**Task instructions**
Set down exactly each line of the entries below, beginning at the one that contains "This screenshot has width=1024, height=770." and ending at the last, and no others.

Stored items:
··········
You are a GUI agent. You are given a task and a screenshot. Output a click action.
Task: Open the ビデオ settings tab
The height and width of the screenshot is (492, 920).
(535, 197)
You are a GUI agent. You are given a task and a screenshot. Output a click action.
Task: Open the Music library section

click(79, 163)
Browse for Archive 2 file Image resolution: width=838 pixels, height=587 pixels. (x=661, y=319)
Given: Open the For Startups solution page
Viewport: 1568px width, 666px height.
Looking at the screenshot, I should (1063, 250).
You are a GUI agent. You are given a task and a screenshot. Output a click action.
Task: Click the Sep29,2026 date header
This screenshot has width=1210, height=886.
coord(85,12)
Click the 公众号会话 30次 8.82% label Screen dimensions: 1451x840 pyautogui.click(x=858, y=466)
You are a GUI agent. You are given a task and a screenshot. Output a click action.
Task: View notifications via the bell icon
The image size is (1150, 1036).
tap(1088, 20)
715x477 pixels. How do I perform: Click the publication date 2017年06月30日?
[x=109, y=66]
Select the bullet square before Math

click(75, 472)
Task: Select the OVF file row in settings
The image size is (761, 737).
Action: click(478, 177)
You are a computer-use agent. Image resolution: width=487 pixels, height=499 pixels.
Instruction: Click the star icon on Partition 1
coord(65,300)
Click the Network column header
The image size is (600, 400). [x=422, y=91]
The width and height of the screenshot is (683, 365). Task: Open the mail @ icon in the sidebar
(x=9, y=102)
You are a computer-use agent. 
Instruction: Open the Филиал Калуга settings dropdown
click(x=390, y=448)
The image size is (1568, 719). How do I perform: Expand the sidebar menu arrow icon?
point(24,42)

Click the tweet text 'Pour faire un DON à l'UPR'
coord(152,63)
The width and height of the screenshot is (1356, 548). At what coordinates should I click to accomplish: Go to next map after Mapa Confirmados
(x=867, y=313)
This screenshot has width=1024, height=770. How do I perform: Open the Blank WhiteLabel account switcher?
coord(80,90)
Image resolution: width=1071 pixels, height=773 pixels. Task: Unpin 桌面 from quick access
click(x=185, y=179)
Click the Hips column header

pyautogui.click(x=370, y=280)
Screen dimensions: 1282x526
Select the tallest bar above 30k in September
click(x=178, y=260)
··········
**Response box**
This screenshot has width=1024, height=770. How do I perform: Open the Blank WhiteLabel account switcher?
coord(80,90)
Image resolution: width=1071 pixels, height=773 pixels. Task: Unpin 桌面 from quick access
click(x=185, y=179)
Click the Hips column header

pyautogui.click(x=370, y=280)
Screen dimensions: 1282x526
Select the tallest bar above 30k in September
click(x=178, y=260)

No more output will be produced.